#### YOUR GOAL
All of the data is to be copied word for word.

════════════════════

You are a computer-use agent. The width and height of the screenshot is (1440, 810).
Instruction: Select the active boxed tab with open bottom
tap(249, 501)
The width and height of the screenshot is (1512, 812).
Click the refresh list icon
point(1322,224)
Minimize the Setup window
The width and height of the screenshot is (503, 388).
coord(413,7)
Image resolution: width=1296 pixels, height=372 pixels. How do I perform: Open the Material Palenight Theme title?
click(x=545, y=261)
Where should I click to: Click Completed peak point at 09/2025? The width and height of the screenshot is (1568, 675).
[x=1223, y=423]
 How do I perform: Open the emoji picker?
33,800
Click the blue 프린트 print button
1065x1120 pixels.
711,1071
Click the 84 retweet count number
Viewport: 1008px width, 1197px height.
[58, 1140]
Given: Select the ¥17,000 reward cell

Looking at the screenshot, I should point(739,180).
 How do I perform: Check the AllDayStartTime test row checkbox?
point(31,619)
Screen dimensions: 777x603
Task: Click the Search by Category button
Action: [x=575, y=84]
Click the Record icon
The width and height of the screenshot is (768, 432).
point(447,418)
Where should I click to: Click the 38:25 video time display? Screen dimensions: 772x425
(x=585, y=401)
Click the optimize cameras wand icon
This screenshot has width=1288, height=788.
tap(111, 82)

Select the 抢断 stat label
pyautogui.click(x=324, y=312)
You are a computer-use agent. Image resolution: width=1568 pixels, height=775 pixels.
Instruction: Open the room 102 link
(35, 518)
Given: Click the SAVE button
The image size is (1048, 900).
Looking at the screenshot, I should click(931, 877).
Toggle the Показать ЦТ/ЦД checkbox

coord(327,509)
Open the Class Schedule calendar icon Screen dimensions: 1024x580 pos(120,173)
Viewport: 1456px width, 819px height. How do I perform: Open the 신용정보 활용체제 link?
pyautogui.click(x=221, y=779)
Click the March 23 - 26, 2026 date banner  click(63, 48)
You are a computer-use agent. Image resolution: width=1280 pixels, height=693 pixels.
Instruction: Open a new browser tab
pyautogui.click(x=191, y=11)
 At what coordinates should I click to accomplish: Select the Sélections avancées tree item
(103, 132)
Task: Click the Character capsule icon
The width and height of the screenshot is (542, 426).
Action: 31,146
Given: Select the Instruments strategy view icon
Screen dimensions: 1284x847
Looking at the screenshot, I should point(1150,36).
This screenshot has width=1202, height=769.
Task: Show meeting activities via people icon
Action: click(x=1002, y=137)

════════════════════

#### OUTPUT
You are a computer-use agent. The width and height of the screenshot is (1440, 810).
Instruction: Select the active boxed tab with open bottom
tap(249, 501)
The width and height of the screenshot is (1512, 812).
Click the refresh list icon
point(1322,224)
Minimize the Setup window
The width and height of the screenshot is (503, 388).
coord(413,7)
Image resolution: width=1296 pixels, height=372 pixels. How do I perform: Open the Material Palenight Theme title?
click(x=545, y=261)
Where should I click to: Click Completed peak point at 09/2025? The width and height of the screenshot is (1568, 675).
[x=1223, y=423]
 How do I perform: Open the emoji picker?
33,800
Click the blue 프린트 print button
1065x1120 pixels.
711,1071
Click the 84 retweet count number
Viewport: 1008px width, 1197px height.
[58, 1140]
Given: Select the ¥17,000 reward cell

Looking at the screenshot, I should point(739,180).
 How do I perform: Check the AllDayStartTime test row checkbox?
point(31,619)
Screen dimensions: 777x603
Task: Click the Search by Category button
Action: [x=575, y=84]
Click the Record icon
The width and height of the screenshot is (768, 432).
point(447,418)
Where should I click to: Click the 38:25 video time display? Screen dimensions: 772x425
(x=585, y=401)
Click the optimize cameras wand icon
This screenshot has width=1288, height=788.
tap(111, 82)

Select the 抢断 stat label
pyautogui.click(x=324, y=312)
You are a computer-use agent. Image resolution: width=1568 pixels, height=775 pixels.
Instruction: Open the room 102 link
(35, 518)
Given: Click the SAVE button
The image size is (1048, 900).
Looking at the screenshot, I should click(931, 877).
Toggle the Показать ЦТ/ЦД checkbox

coord(327,509)
Open the Class Schedule calendar icon Screen dimensions: 1024x580 pos(120,173)
Viewport: 1456px width, 819px height. How do I perform: Open the 신용정보 활용체제 link?
pyautogui.click(x=221, y=779)
Click the March 23 - 26, 2026 date banner  click(63, 48)
You are a computer-use agent. Image resolution: width=1280 pixels, height=693 pixels.
Instruction: Open a new browser tab
pyautogui.click(x=191, y=11)
 At what coordinates should I click to accomplish: Select the Sélections avancées tree item
(103, 132)
Task: Click the Character capsule icon
The width and height of the screenshot is (542, 426).
Action: 31,146
Given: Select the Instruments strategy view icon
Screen dimensions: 1284x847
Looking at the screenshot, I should point(1150,36).
This screenshot has width=1202, height=769.
Task: Show meeting activities via people icon
Action: click(x=1002, y=137)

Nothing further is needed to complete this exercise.